Environmental groups have also chimed in. The World Wide Fund for Nature (WWF) said Aug. 19 that Iceland and the Faroes' combined quotas would result in the fish being exploited 35% above the recommendation set by the International Council for the Exploration of the Sea. WWF added that this would spell a "death sentence" for the region's mackerel population. The Marine Stewardship Council, which issues fishery certification programs, said that if the fishing continued at this rate, mackerel would start to fall below sustainable levels by 2012.

But Iceland insists it's justified in upping its quota. The Federation of Icelandic Fishing Vessel Owners said that it "has every right to fish for mackerel within the Icelandic jurisdiction," while Iceland's fisheries minister Jon Bjarnason dismissed as "preposterous" allegations that it was over-fishing mackerel. Yet the furious reactions from the rest of Europe, and from conservationists, show that the hiked mackerel quotas have put Iceland and the Faroes in hot water.

Mackerel is by no means the only fish stock under pressure, and until recently, it was considered one of the better-managed North Sea stocks. But with fishermen feeling the squeeze across Europe, this row is being seen as a harbinger for bigger fish tiffs to come.

Part of the problem is climate change. The mackerel are seeking colder seas, and have migrated en masse to the more northerly waters around Iceland and the Faroes — whose catch quotas were originally based on the idea that their fishermen wouldn't have access to, or go looking for, mackerel. But it is also due to the overall collapse in many fish stocks in European waters, as innovations such as sonar, driftnets and industrial freezer-trawlers have made fishing too easy, putting many stocks in a vulnerable position. At the same time, policy tools have yet to be applied to prevent over-fishing.
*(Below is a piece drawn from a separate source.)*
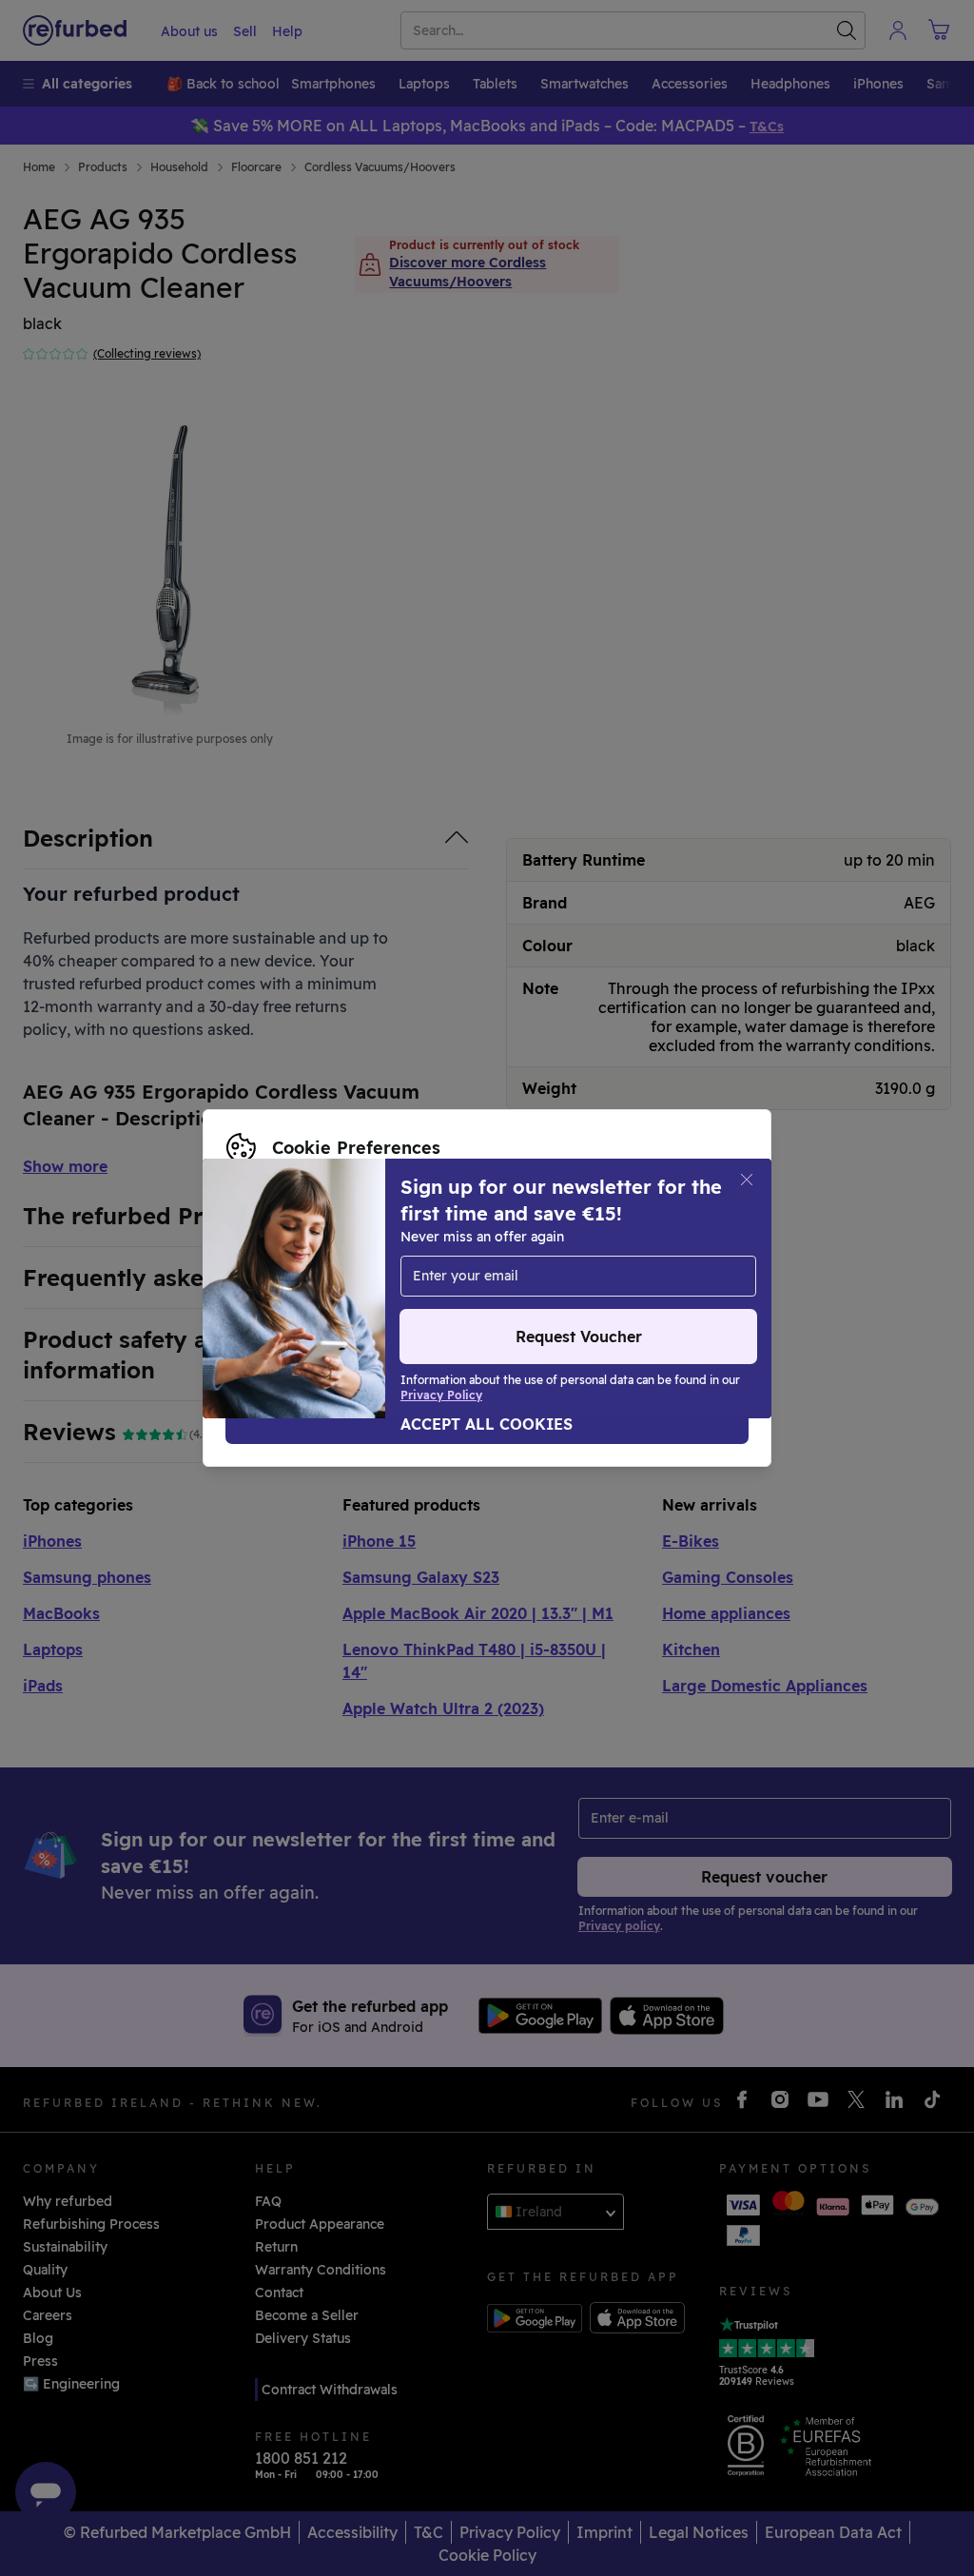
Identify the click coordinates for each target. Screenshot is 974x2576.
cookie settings (467, 1248)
The E.U. has faced particular difficulties in devising policies to parcel up fisheries while keeping a lid on overall catches. In 1983, the E.U. set up its Common Fisheries Policy (CFP), which limits how long a boat can be at sea and sets quotas on how much it can catch. But last year, the European Commission itself admitted that the CFP had failed: In a sobering policy paper, it said too many boats were chasing too few fish, meaning that 88% of commercially caught species were being fished beyond their maximum sustainable yield, compared to 25% elsewhere in the world. The CFP also unintentionally encourages discards or "bycatch," which sees fishermen throwing millions of tons of dead fish back into the sea because they are not a stock the fishermen are authorized to catch. The WWF estimates that while 40,000 tons of cod are landed by E.U. fishermen each year, up to 26,000 tons of cod is discarded. As a result, after years of chronic over-fishing, exacerbated by poor controls and feeble fines, many species — cod and hake, for example — are depleted in certain E.U. waters.
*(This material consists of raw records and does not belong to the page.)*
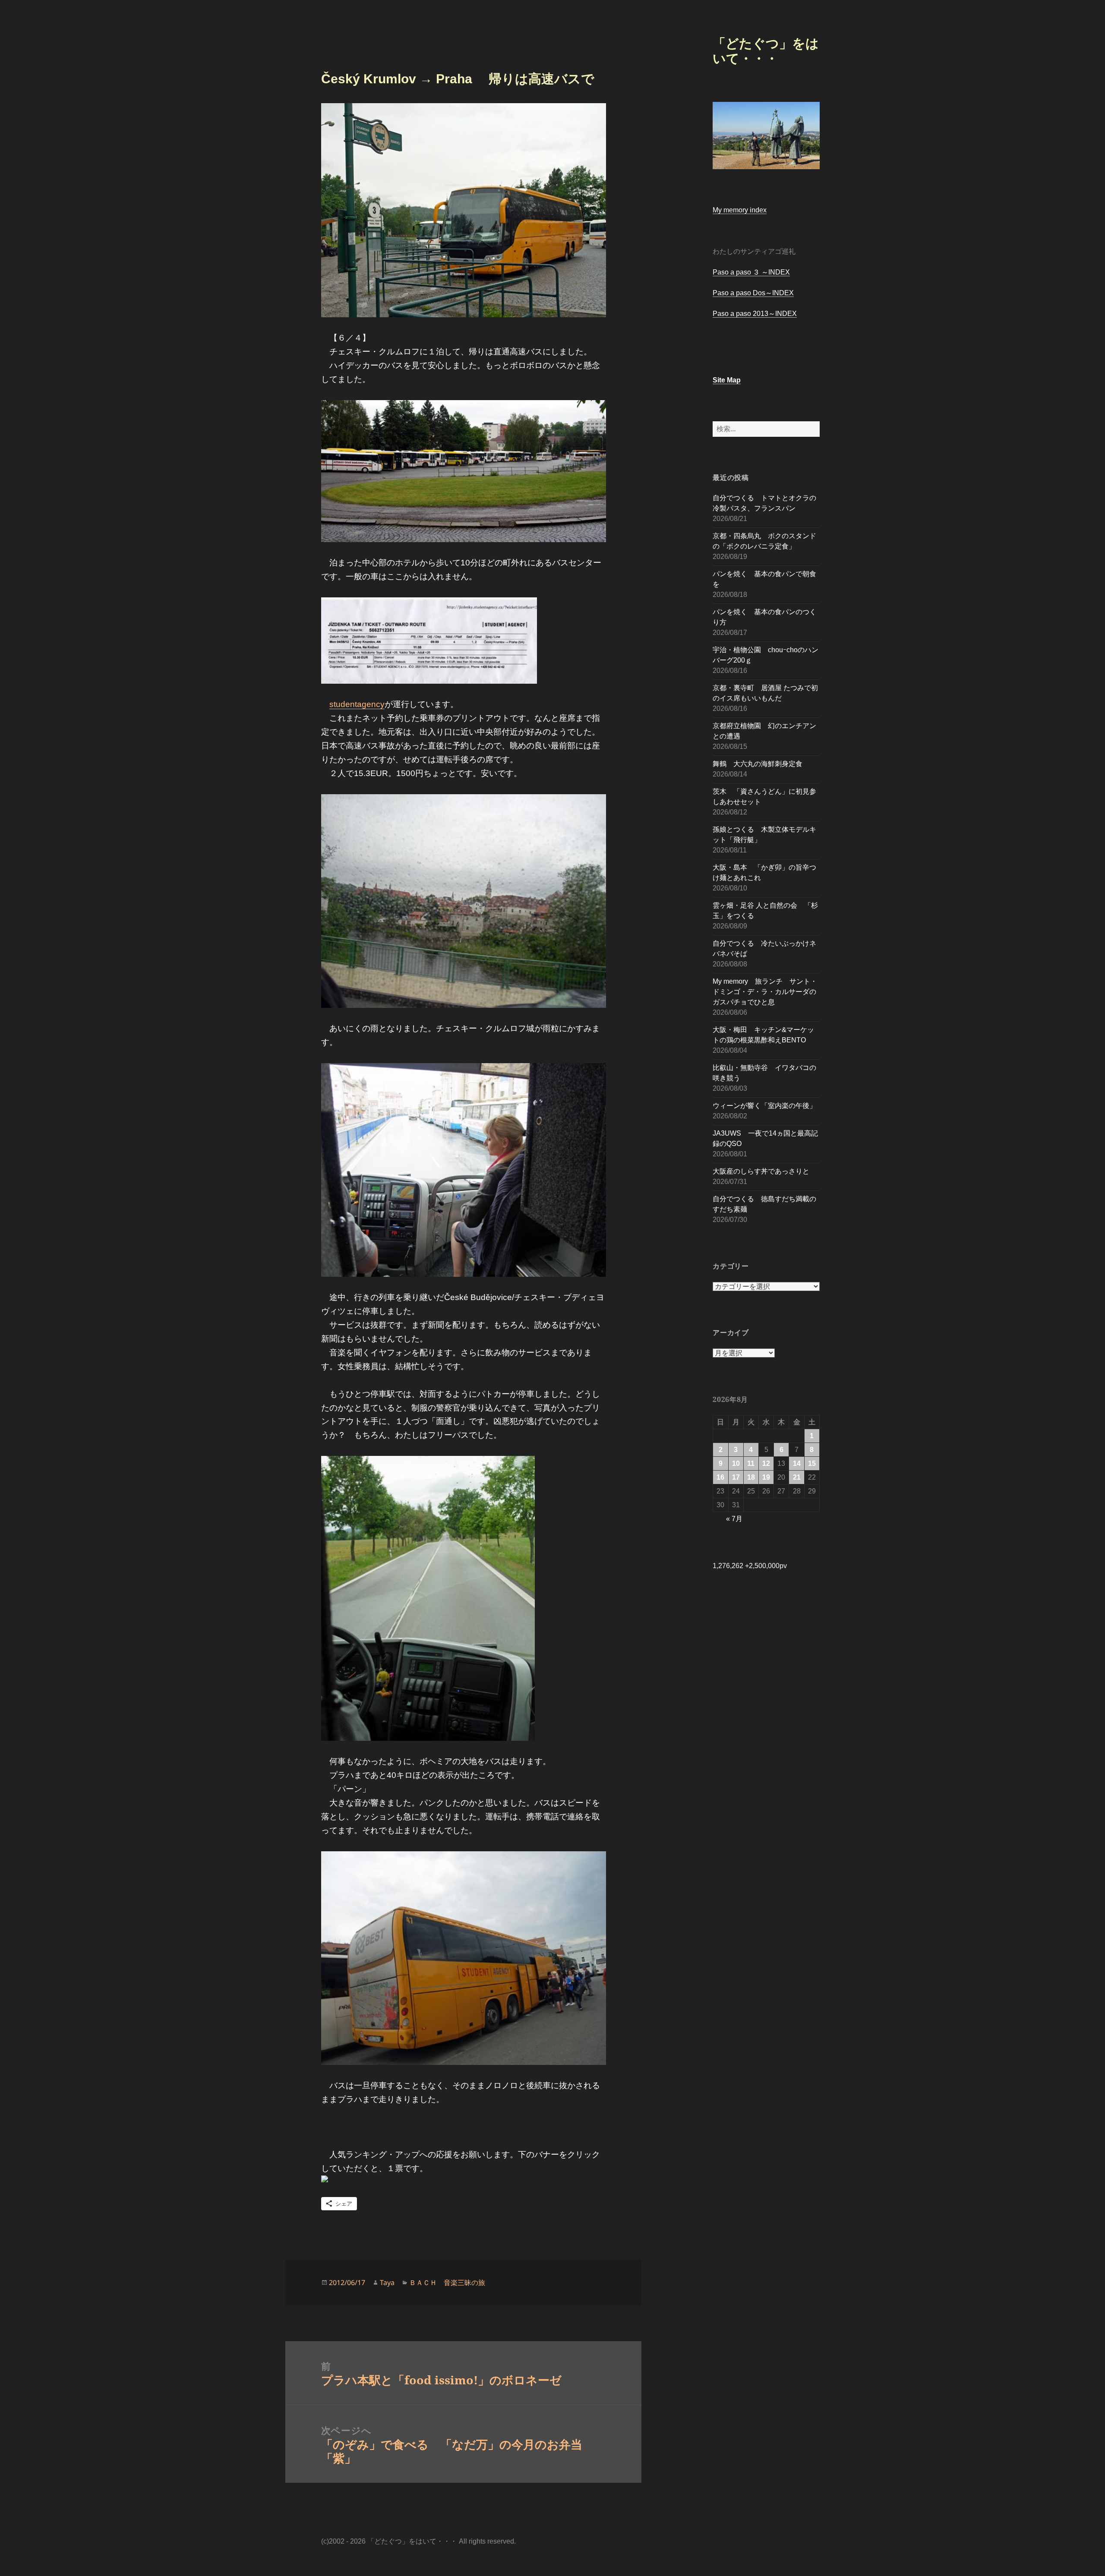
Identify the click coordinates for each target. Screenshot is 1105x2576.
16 (720, 1477)
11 (751, 1463)
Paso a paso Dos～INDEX (753, 293)
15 (812, 1463)
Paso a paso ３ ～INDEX (751, 272)
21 (797, 1477)
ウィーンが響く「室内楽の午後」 (764, 1105)
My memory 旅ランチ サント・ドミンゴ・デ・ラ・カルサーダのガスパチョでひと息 (765, 992)
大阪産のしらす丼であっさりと (761, 1171)
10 (736, 1463)
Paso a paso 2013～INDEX (755, 313)
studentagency (357, 704)
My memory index (740, 210)
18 (751, 1477)
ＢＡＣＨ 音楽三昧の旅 (447, 2282)
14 (797, 1463)
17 (736, 1477)
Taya (387, 2282)
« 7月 (734, 1518)
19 (766, 1477)
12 (766, 1463)
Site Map (727, 380)
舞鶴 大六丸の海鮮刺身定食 (757, 763)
Nonetheless, there is still money in fishing. On Aug. 25, six Scottish trawler skippers admitted to taking part in a $22 million scam to beat quotas on how many fish they could land. "[Fishing] is a multi-million dollar business," says Mike Walker, senior associate at the E.U. Marine Program of the Pew Environment Group. "As long as there is money in it, we can expect more disputes like [the one between Iceland and Europe] over the next few years."
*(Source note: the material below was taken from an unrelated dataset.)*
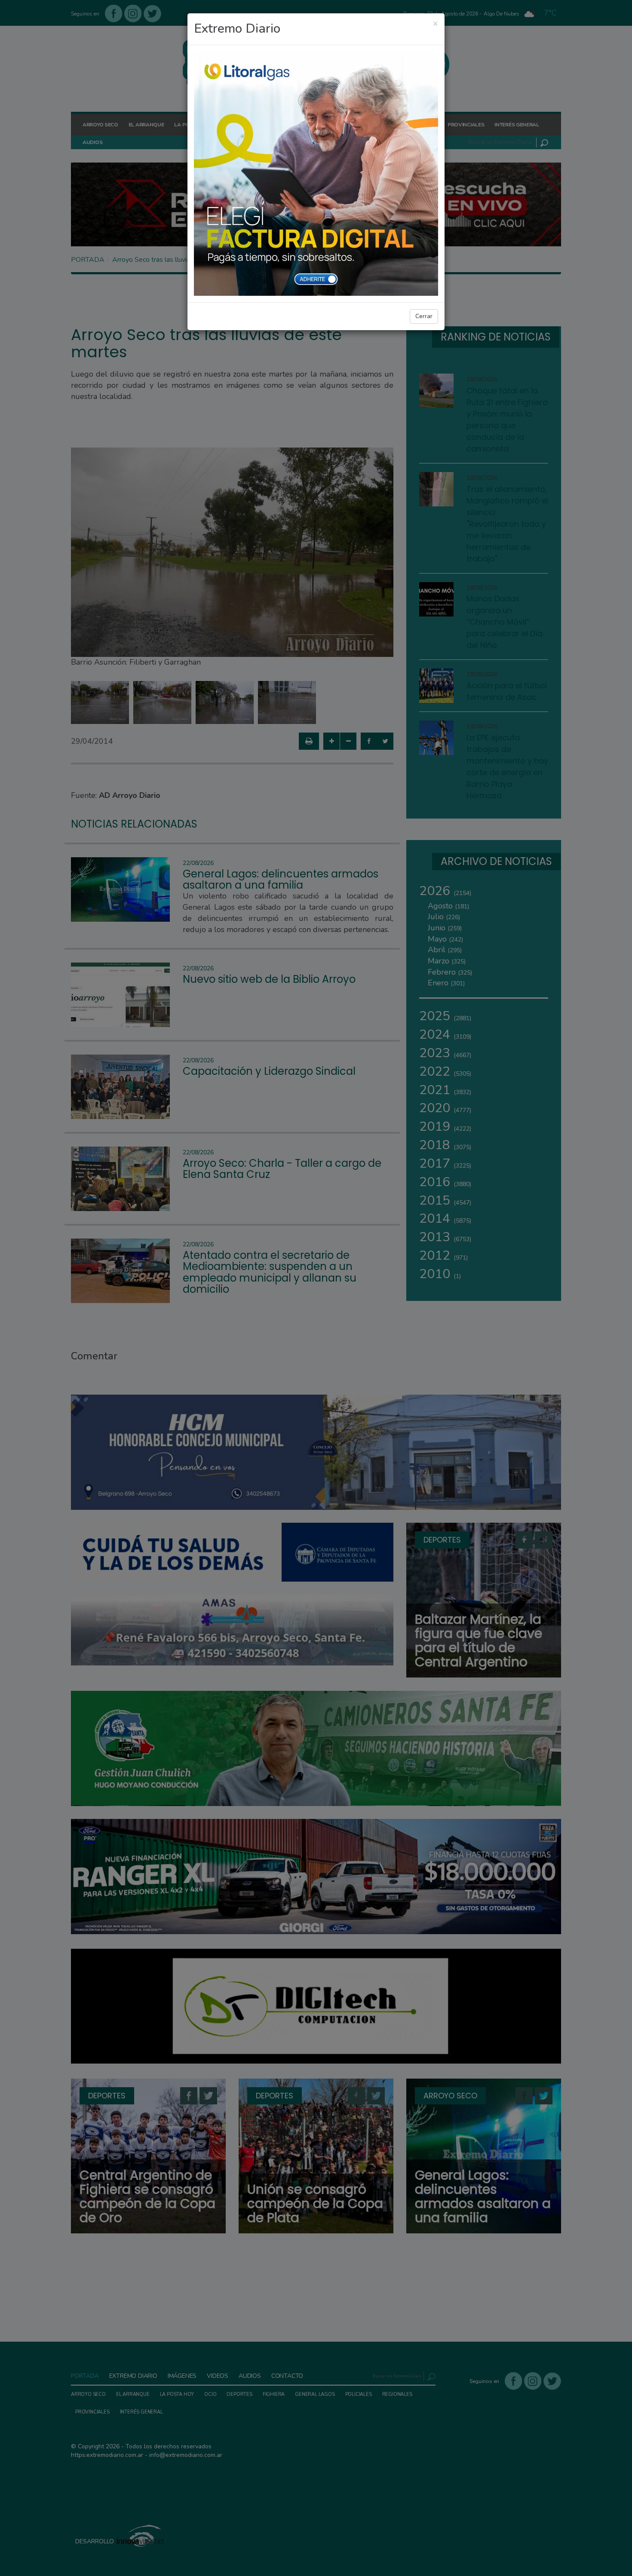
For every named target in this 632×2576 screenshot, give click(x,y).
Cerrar (424, 316)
But North Sea and Atlantic fishermen simply don't see their stocks as a finite resource that needs to be nurtured, says Isabella Loevin, a Swedish MEP and author of Silent Seas, a 2007 critique of the CFP. She says that as long as fish is seen as a common good — by the E.U.'s member states, Iceland, and the Faroes — no one has an incentive to restrict how much they take out of the sea. "There are no votes to be won in telling fishermen that they have to cut their catches," she says. "Everyone points their fingers at everyone else and saying, 'If they don't stop fishing, why should we?'"

And unless there is a sea change in fishing — from the industry and governments — squalls like the one between Iceland and Europe are likely to become more frequent.